Start of Reading text

Hey Hey and a Big G'Day toya,

Arrrgh, the sea matees! Remember the first time you saw the sea? I don't as my family has been swimming and boating for as long as I remember! Not always at the sea but we've shared our time between rivers and the sea/ocean. Big boats, small boats, fast boats, slow boats, speed boats, row boats, house boats, sail boats.....You name it my family has had more than their fair share of boats of all shapes, sizes and speeds.

I do believe though that once you have a love of the beach, it doesn't matter how often you visit it, each time you see it you are filled with joy and wonder. It's so opposite your work place where you spend most of your life. I know I could spend just as much time at the beach and yet I could sit there hour after hour just staring or sitting with my eyes closed and listening to the waves crash and never get bored but at work you are always busy yet you get so bored.

For those like me that can't remember the first time you visited the beach then think about the first time your friend or a member of your family took their young child to the beach for the first time. Remember the surprise look on their face when they first saw that huge expanse of water and the joy in their eyes along with the giggles that flowed freely from deep inside them as they played at the waters edge for the first time.

That's exactly what I got to watch Lou Wei live through when I took her to the sea side for her first time.

She splashed about and watched in surprise as the waves began burying her feet, she chased after sea weed and threw it into the air, she joined in with children searching for jelly fish to squish and wonder at and then trade with other kids for sea weed or shells and then as we sat waiting for our feet to dry so we could dust off the sand she then smelt the salty air for the first time and all this was at Yantai's little pebbly/sandy Number One Beach after dark.

She then questioned what the floating ball things were in straight lines out in the water.

End of Reading text
Start of Given records

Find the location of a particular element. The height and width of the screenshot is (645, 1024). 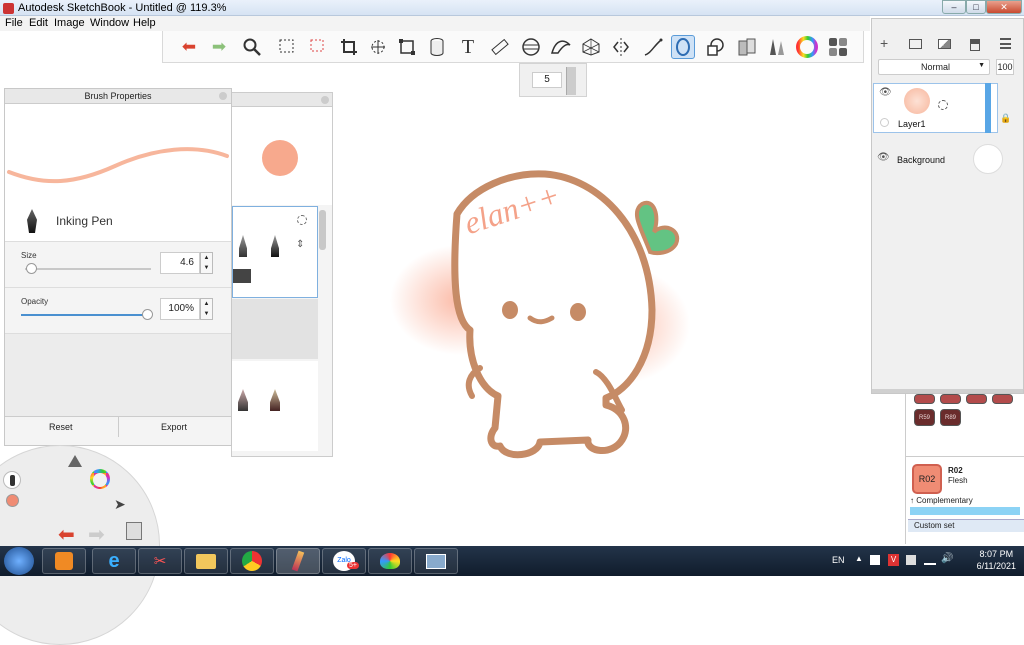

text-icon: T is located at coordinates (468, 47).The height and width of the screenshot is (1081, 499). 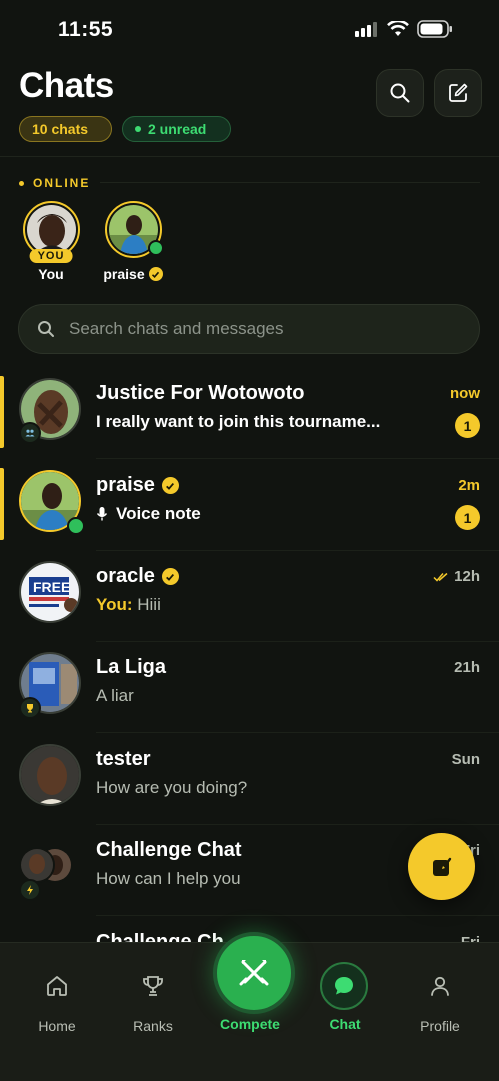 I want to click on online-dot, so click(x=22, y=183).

End of Given records
Start of Given records

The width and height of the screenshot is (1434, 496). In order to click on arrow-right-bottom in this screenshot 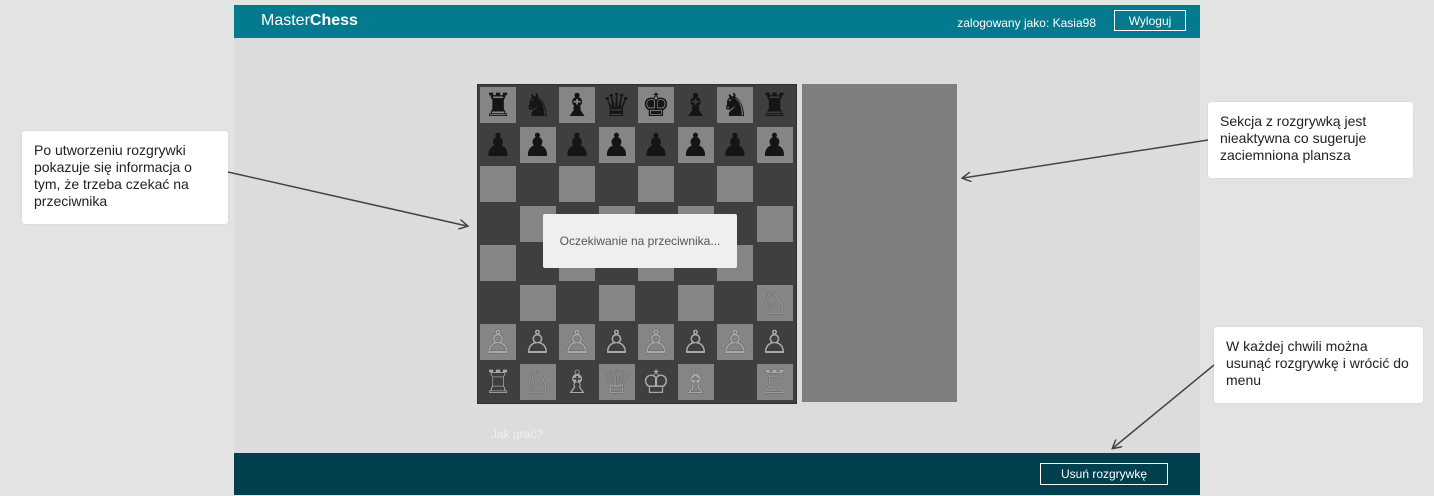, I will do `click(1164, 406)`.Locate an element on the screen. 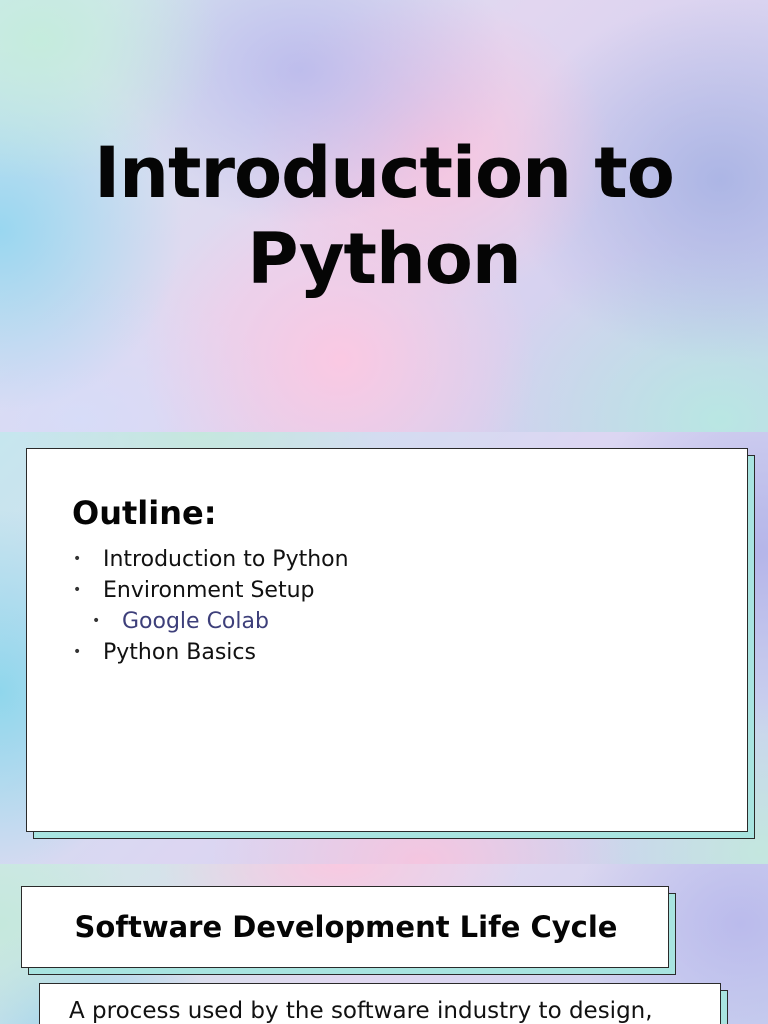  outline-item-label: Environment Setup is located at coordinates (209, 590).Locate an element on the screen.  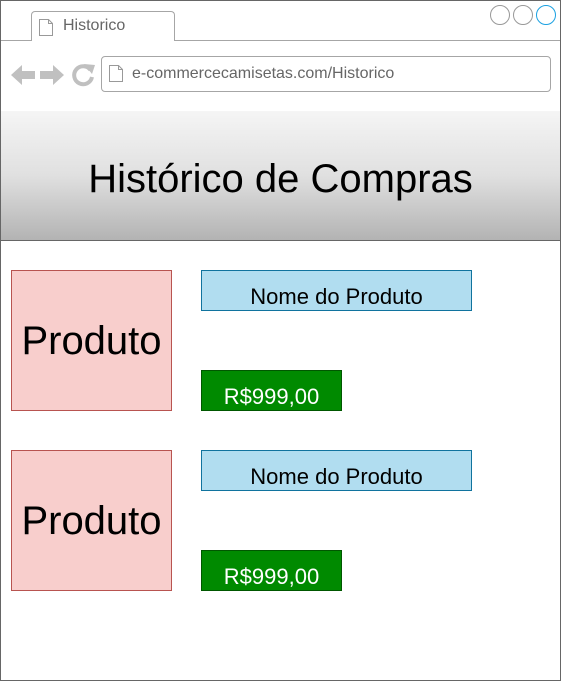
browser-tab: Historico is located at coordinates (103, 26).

End of Given records
Start of Given records

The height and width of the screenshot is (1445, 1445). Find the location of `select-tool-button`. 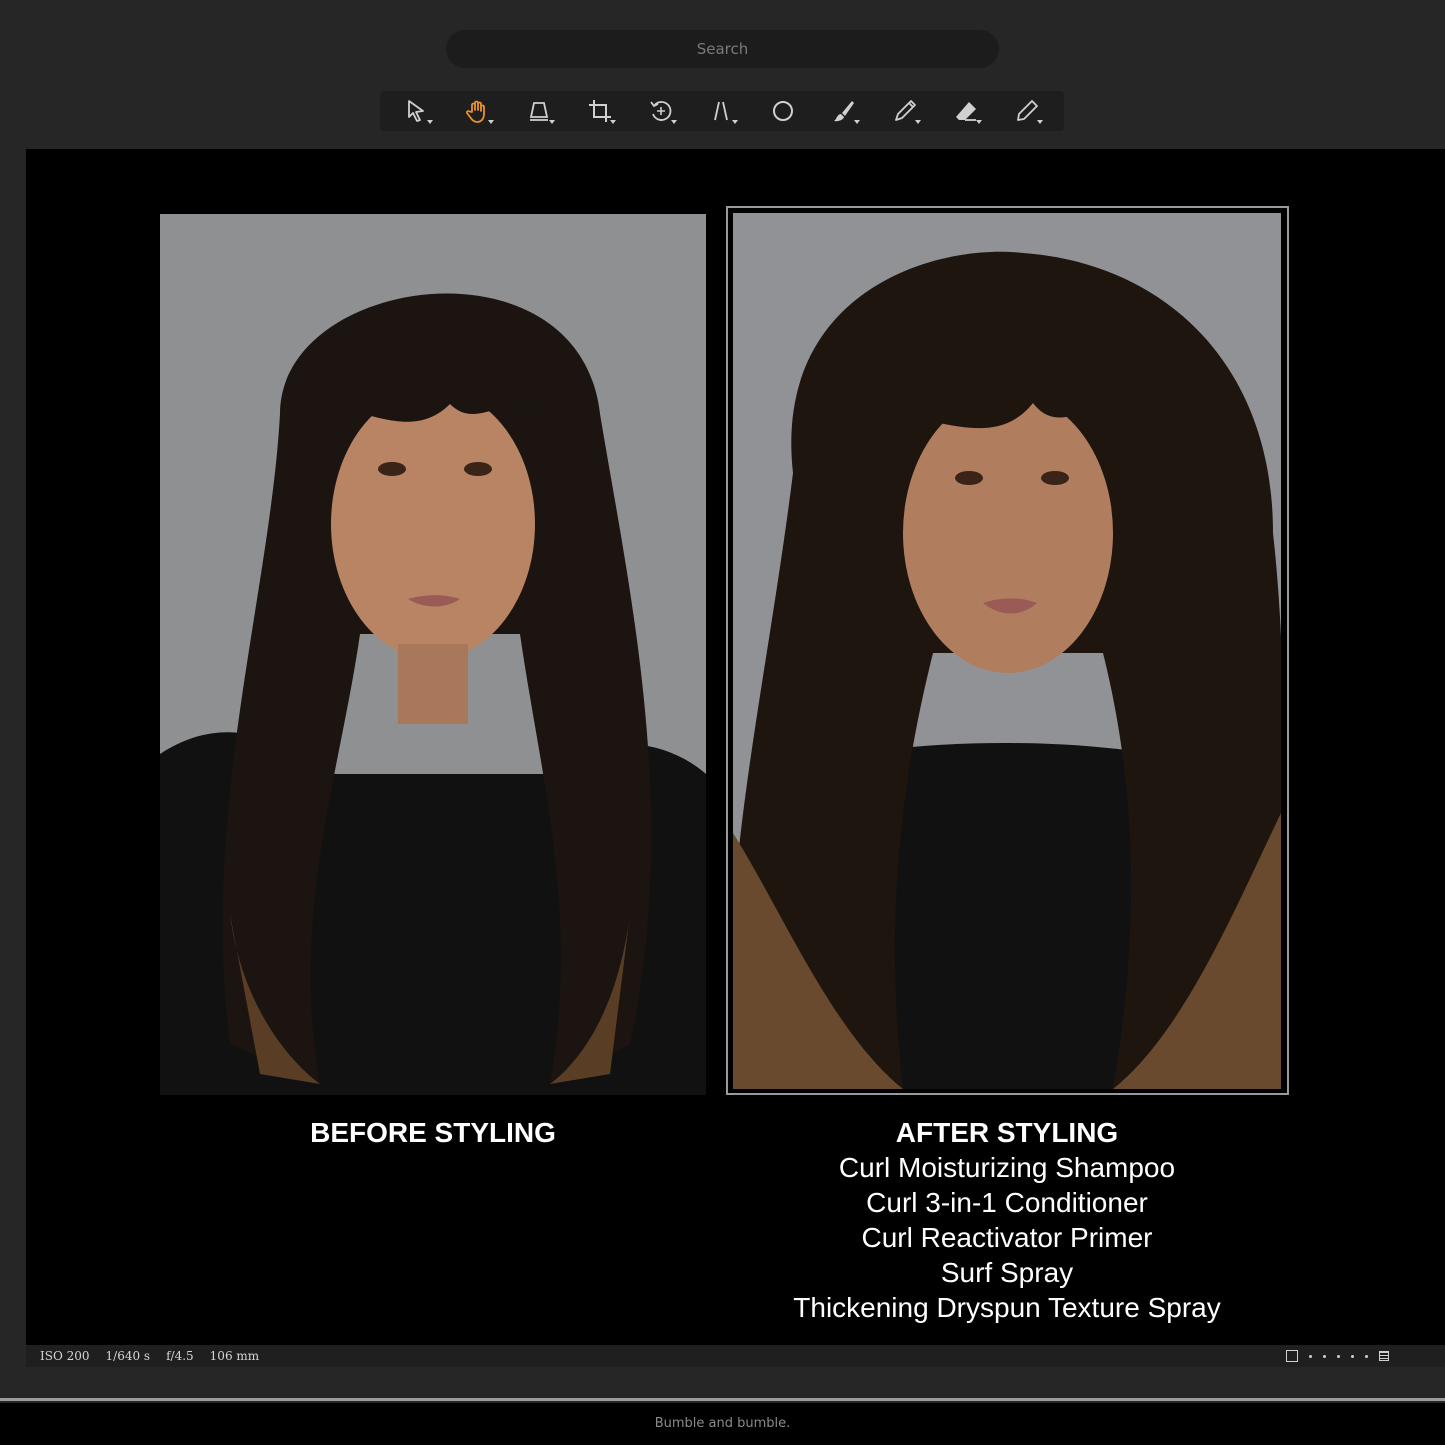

End of Given records

● **What the task asks**
Answer these questions about the beach text above:
1. Between which two kinds of water has the writer's family divided its time?
2. Whom did the writer take to the seaside for her first time?
3. What is the name of the Yantai beach they visited?

● **Exercise answer**
1. Rivers and the sea/ocean.
2. Lou Wei.
3. Number One Beach.